- Work item: From the listing below, reproduce word for word the part that opens with the line containing "You are a computer-use agent. Screen dimensions: 701x405" and closes with the line containing "855x747 pixels."; reproduce nothing else.

- Information supplied:

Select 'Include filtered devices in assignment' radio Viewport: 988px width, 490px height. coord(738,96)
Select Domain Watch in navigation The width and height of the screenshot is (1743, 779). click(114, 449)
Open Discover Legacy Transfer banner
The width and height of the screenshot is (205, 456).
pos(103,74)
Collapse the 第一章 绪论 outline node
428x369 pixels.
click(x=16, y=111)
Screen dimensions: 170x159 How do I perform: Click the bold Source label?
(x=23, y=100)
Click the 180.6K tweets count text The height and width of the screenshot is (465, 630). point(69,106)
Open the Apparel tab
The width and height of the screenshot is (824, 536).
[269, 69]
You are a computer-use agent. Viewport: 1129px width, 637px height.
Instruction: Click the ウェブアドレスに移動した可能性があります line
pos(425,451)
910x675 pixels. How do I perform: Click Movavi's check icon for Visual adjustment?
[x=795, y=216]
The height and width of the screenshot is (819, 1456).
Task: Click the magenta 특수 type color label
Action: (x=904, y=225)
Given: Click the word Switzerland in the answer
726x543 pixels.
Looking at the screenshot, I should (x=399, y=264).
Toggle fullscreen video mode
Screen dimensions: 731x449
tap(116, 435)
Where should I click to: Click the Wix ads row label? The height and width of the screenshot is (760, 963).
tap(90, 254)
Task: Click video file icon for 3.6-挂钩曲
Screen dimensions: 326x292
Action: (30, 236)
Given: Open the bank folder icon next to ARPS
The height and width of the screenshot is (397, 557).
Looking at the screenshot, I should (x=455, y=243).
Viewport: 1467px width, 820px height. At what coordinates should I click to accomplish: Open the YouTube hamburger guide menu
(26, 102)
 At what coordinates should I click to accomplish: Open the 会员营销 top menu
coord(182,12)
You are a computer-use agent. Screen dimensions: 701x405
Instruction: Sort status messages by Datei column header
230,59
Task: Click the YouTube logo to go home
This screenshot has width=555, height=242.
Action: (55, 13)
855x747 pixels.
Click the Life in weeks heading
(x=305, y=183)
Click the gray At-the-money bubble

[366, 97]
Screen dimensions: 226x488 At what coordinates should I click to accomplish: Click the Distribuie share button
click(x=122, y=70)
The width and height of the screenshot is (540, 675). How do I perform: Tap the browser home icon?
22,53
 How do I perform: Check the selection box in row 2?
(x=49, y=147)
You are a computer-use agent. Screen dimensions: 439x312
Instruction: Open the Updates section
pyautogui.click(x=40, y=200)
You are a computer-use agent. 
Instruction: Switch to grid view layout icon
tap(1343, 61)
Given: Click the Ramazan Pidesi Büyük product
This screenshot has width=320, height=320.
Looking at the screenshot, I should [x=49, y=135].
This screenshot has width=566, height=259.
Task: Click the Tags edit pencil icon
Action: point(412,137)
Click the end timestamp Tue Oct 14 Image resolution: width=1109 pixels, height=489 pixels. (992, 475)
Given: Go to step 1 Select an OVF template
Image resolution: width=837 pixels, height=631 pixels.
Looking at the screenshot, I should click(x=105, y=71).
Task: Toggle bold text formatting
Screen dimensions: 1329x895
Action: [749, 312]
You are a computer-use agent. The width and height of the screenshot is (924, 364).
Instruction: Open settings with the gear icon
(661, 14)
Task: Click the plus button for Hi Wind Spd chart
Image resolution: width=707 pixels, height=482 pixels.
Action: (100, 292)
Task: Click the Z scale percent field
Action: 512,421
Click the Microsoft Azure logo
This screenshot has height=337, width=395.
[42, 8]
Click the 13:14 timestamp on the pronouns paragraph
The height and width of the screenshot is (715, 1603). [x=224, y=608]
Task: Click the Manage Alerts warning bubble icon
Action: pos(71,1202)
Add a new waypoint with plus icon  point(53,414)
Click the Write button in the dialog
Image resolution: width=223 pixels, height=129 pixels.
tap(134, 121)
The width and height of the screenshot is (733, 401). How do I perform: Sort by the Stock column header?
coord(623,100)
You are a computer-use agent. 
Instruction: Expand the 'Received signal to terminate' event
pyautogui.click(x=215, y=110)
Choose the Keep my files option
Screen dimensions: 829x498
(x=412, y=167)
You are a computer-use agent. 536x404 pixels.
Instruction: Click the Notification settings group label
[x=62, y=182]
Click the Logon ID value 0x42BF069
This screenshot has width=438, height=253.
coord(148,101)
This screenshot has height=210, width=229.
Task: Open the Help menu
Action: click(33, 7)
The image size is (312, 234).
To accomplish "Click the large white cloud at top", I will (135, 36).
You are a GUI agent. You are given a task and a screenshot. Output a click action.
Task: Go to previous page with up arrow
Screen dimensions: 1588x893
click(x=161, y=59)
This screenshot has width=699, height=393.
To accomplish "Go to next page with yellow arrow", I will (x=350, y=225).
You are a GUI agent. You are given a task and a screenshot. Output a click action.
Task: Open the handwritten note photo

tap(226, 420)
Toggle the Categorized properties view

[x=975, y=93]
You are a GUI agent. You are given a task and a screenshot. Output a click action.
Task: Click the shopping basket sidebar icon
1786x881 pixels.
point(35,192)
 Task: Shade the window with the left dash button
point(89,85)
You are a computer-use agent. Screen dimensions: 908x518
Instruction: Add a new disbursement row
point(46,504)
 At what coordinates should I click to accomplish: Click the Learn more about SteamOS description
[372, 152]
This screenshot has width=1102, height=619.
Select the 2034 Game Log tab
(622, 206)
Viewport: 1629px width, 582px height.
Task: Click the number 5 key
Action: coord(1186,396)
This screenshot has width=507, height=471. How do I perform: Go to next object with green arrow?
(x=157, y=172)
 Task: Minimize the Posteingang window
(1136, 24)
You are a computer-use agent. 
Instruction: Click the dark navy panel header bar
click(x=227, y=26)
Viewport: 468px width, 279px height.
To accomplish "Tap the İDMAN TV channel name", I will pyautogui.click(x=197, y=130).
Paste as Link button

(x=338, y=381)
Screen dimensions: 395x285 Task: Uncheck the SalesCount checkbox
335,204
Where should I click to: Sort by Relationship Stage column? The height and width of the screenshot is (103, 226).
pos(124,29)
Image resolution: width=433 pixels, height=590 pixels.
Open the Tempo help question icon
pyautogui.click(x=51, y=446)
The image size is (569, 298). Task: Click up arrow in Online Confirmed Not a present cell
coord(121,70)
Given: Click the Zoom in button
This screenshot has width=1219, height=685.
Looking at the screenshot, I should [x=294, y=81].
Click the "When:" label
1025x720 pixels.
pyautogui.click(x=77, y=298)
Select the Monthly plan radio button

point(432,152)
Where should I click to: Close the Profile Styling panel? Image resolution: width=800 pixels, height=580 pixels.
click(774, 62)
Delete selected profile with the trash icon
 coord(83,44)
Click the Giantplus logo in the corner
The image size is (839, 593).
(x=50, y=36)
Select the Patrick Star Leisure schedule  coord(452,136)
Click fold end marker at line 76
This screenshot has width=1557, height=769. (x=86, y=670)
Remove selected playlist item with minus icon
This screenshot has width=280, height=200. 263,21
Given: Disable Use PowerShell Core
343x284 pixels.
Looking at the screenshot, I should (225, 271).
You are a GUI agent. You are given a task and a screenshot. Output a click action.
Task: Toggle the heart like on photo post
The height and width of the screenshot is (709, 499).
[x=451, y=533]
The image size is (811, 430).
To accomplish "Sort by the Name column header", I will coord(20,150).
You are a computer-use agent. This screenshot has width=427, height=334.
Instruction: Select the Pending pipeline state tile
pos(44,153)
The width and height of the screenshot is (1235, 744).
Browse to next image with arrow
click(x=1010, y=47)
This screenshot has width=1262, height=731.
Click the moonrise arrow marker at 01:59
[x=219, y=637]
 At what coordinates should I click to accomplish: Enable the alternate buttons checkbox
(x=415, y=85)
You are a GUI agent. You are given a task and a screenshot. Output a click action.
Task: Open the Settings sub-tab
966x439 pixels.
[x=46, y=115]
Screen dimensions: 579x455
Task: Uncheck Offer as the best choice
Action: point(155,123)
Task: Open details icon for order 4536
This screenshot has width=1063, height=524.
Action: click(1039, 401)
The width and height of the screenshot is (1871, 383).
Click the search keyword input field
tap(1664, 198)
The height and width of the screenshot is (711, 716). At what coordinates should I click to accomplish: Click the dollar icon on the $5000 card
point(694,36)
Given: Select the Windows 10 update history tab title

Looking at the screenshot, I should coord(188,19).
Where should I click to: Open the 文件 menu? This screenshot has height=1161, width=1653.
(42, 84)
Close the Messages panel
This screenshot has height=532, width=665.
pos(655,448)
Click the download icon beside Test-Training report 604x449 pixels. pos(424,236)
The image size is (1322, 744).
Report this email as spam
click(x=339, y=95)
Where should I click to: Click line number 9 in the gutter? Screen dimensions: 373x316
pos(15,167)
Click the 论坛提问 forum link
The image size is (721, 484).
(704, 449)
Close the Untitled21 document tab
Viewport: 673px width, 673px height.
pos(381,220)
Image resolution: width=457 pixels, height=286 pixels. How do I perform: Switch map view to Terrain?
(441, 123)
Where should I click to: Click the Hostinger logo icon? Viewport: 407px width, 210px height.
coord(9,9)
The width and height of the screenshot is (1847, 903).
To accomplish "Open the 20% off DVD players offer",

- The completed task:
You are a computer-use agent. Screen dimensions: 701x405
Instruction: Sort status messages by Datei column header
230,59
Task: Click the YouTube logo to go home
This screenshot has width=555, height=242.
Action: (55, 13)
855x747 pixels.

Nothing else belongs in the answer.